Project 'gitlab-com/infrastructure' was moved to 'gitlab-com/gl-infra/production-engineering'. Please update any links and bookmarks that may still have the old path.
file-storage1 grows a lot all the time. It seems the largest offenders are artifacts and lfs-objects. We need to set up alerts to be sure we keep on top of this and don't let everything catch on fire.
@pcarranza I'm interested in the pages thing too. I'm going to run a du on that and find huge sites and see if any are abusive or all are normal.
I will also create a new LFS NFS server. How big do we want the LFS NFS to be? What do we even want it named? At a later date I also need to know if there a way we can block LFS uploads or make it read only for a few minutes at some point to finalize the switch over?

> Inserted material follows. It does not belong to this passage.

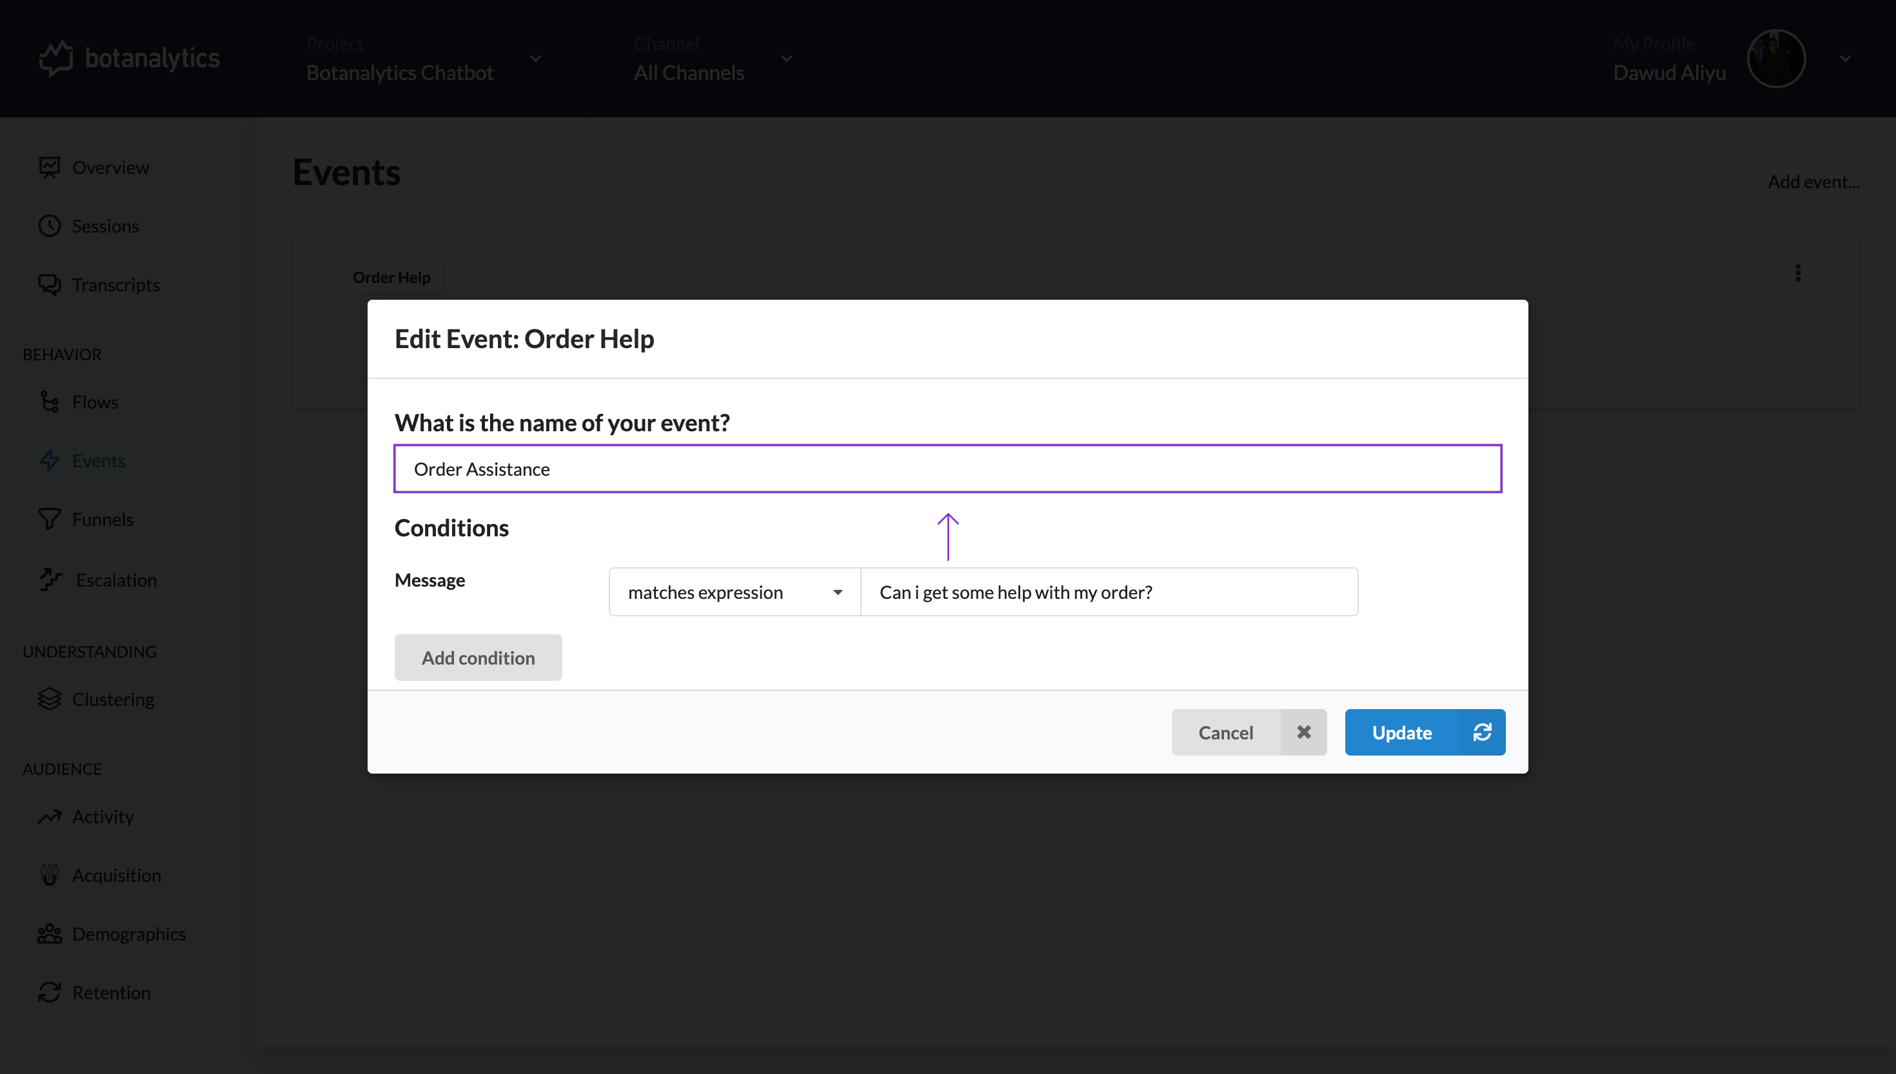Viewport: 1896px width, 1074px height.
Task: Click the refresh icon on Update button
Action: click(1482, 732)
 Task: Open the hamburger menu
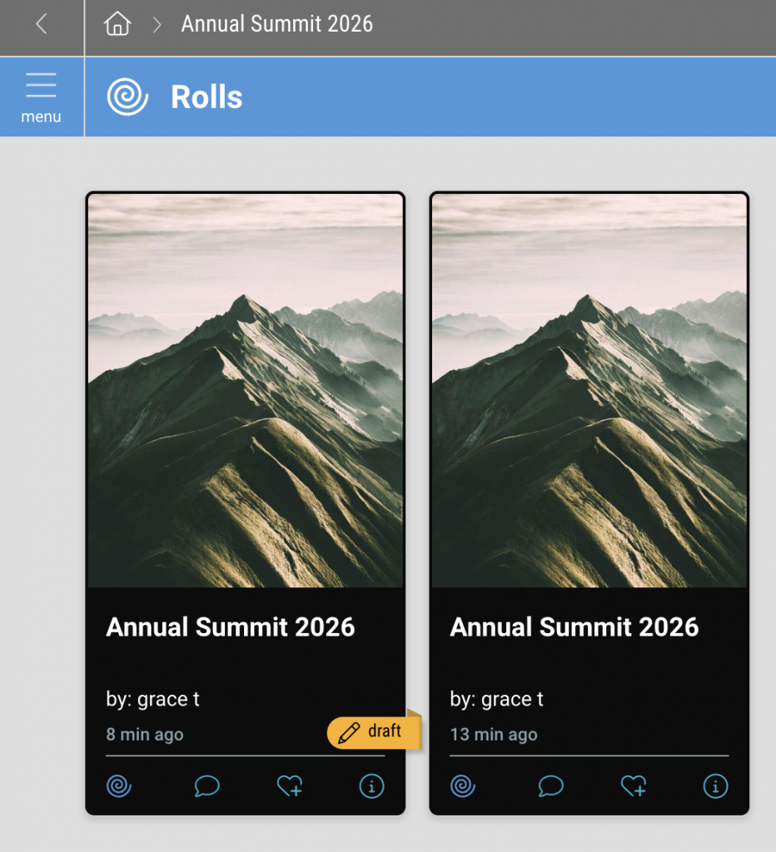[41, 96]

I have created nfs-lfs01.stor.gitlab.com. It is the same setup as our other NFS servers. I am going to get with @northrup on Monday to sync up the LFS folder and then we can make plans to switch over.
@pcarranza so I checked on the pages as I said I would and there is a giant directory at /var/opt/gitlab/gitlab-rails/shared/pages/tmp. It is 919GB and I have no idea what it is for. There are also a few large pages sites, but none are over 1GB which is our max, and it doesn't appear to be abuse.

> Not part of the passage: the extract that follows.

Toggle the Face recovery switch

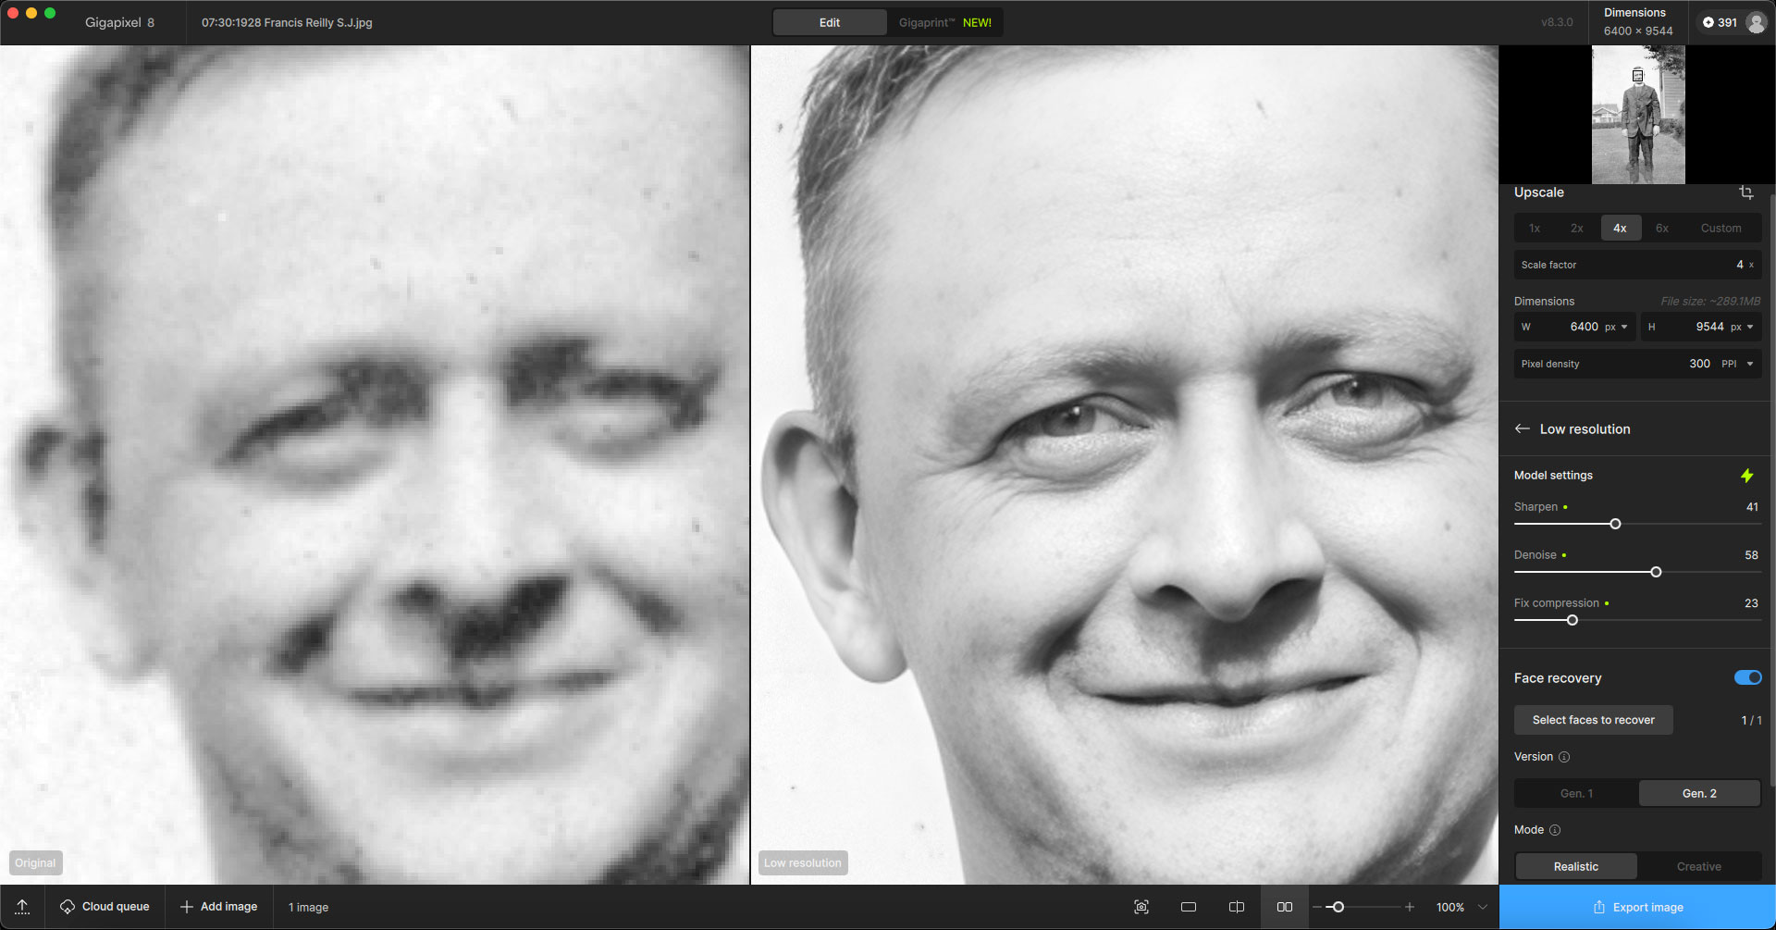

I've no idea how LFS is implemented, if we can have a positive lookup then we could run a process to clean up. But we will need to have an actual solution for the future to keep it under control.

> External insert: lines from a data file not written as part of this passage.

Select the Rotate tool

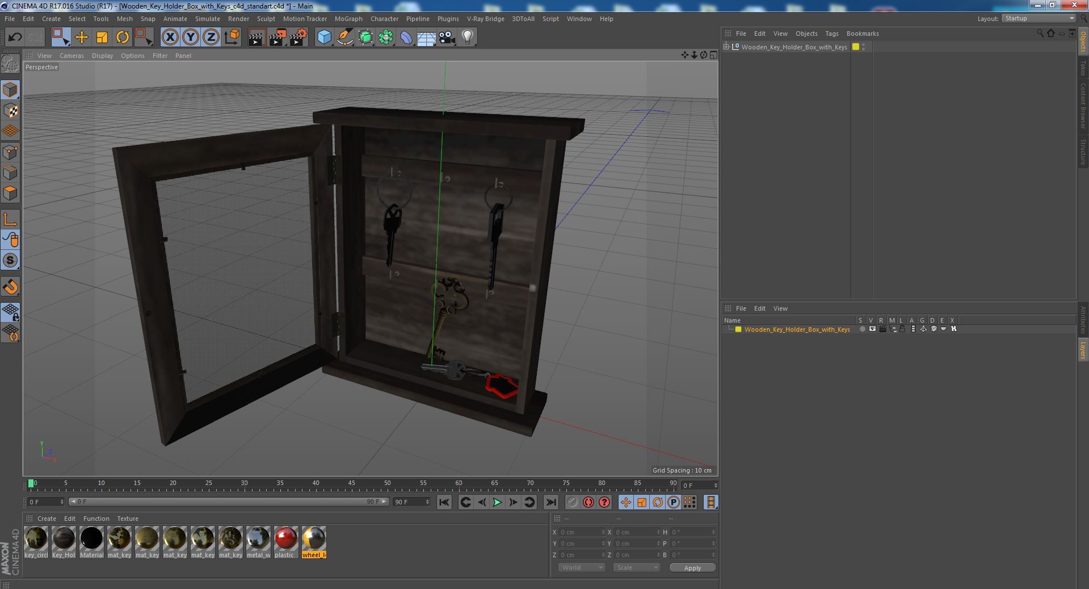coord(123,37)
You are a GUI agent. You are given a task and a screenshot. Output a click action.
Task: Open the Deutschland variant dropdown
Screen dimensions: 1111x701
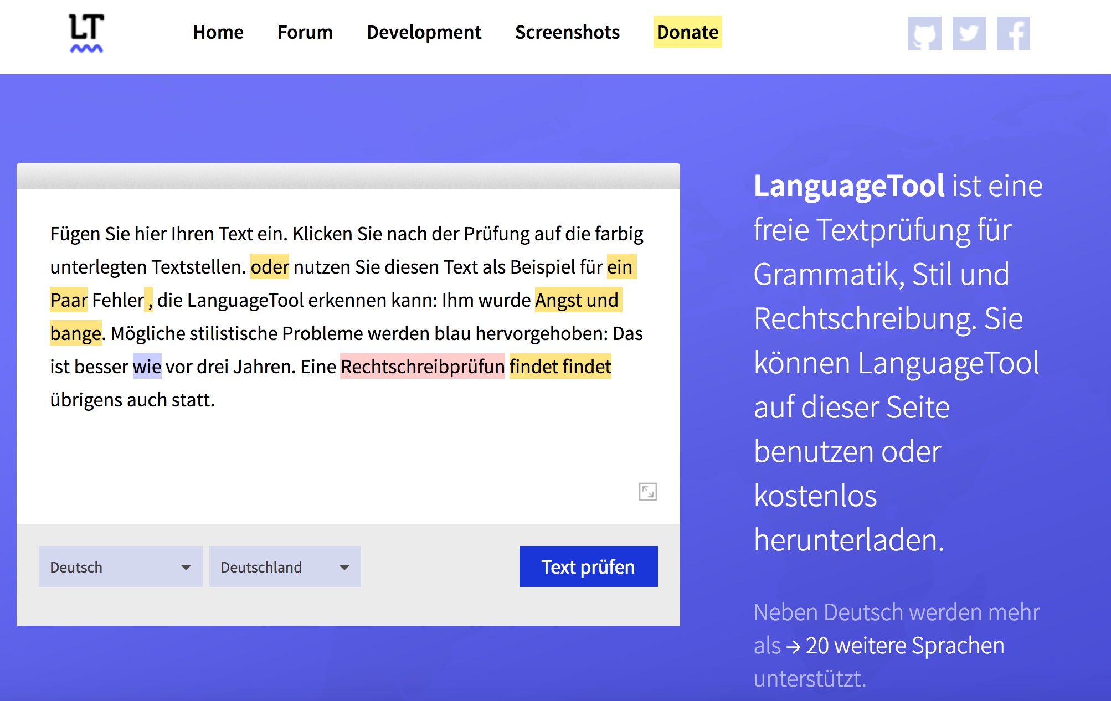coord(285,566)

I'm calling people I have an impression has touched LFS at a given point in time.
The sync finished! What would the next steps be to actually make the switch? I assume we need to make LFS read-only, sync again to get any changed files, and then mount the new location on all the workers?
@northrup Is there a way to mark LFS read only or do we have to turn it off? Should we use the FDT tool or rsync for the second pass? Should we plan a time to do this so we can alert our users to the downtime? Perhaps next week after the holiday? I don't like the idea of doing it before a holiday really, even if it is just a US holiday.
I mean we definitely have to take the downtime, I'm curious what the user experience will be while LFS is turned off, though. I will be sure to do this Monday after US Thanksgiving.
The rsync finished very quickly. I am going to prepare merge requests with @northrup to switch the LFS mount over. Once these are completed, we can take the downtime and make the migration pretty painless due to the speed of the rsync.
@pcarranza I don't think we have a deletion mechanism at the moment. It's a bit finnicky because you have to be careful about concurrent uploads of the file you're about to delete. If you're not careful, you end up with missing LFS objects etc.
It's similar to other kinds of file uploads which also don't really have a good deletion regime. We thought of it as an append-only thing.
@jacobvosmaer-gitlab this is about deleting a folder that is not in use anymore. We moved the LFS objects to a different host completely. It's about cleaning up behind a move. rm -rf is the deletion mechanism to use in this case, there should be no upload at all in the old storage.